Ross’ reputation grew and fans flocked to see his fights, attracting crowds as large as 70,000. As he alternated between weights a trilogy with another future great of the sport beckoned. Muhammad Ali had Joe Frazier, Ross would have Jimmy McLarnin. Ross took part in three bouts against the man widely recognised as the greatest fighter to come out of Ireland. Ross would win the first fight before losing the rematch. In the deciding rubber it would be Ross who came out the winner, taking McLarnin’s welterweight title for the final time. McLarnin would be the only man to make Ross taste the canvas during his career, Ross was never knocked out in 81 professional fights.
Barney Ross would end his career on May 31st 1938 against a fighter who was running through the ranks and demolishing everyone in his path and in every division he was fighting in.

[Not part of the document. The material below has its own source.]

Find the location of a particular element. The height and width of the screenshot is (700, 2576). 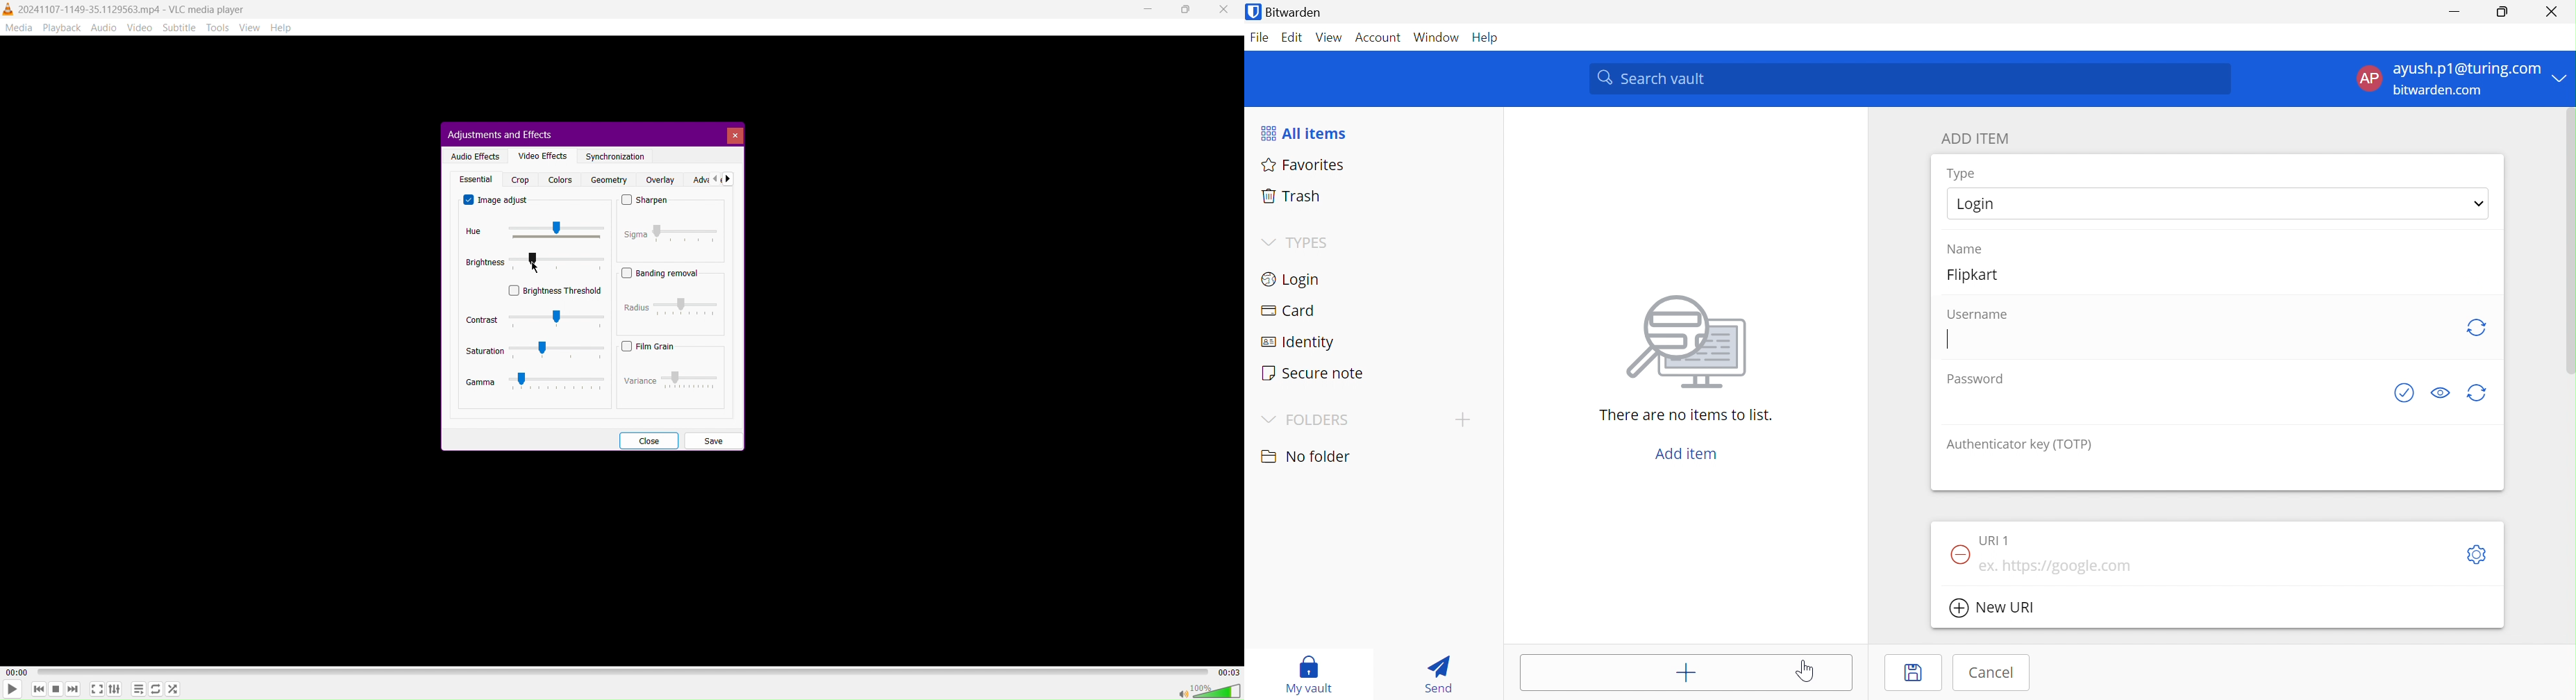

Ross fought ‘Hurricane Hank’ Henry Armstrong, the world champion who was coming up in weight wanting to add another world title belt to his waist.
Armstrong by now was one of the biggest draws in the sport, second only to the Heavyweight Champion Joe Louis. Ross knew with Armstrong came money, besides he had been busy cleaning out the Welterweight division and welcomed the challenge.
The fight was postponed for 10 days due to weather (the fight was outside) and bad weather was about to hit Barney Ross as Hurricane Henry set a torrid pace and battered Barney around the ring. Ross had never been knocked out in his career of over 80 fights and he was determined not to let it happen against the hurricane, ignoring his trainers pleas to halt the fight, Ross soldiered on and saw the end of the fight. The result was a unanimous decision in favour of Henry Armstrong. Ross had lost his title in one of the most courageous displays of Boxing ever seen.
As one career ended another began, Ross joined the US Marines as a boxing instructor in 1941 but insisted he be sent out to combat. Ross saved the lives of his comrades in war by fighting off nearly two dozen Japanese soldiers, two of his comrades were killed in the fighting, the third was carried to safety by Ross. The three weight world champion would be awarded America’s third highest military honour, the Silver Star.
Barney Ross ended his career with a record of 72-4-3 and was inducted into the International boxing hall of fame in 1990. Ross would die on 17th January 1967 of throat cancer, in a strange twist of fate, his childhood friend Jack Ruby had died just two weeks earlier whilst awaiting a retrial in prison for the execution of Lee Harvey Oswald.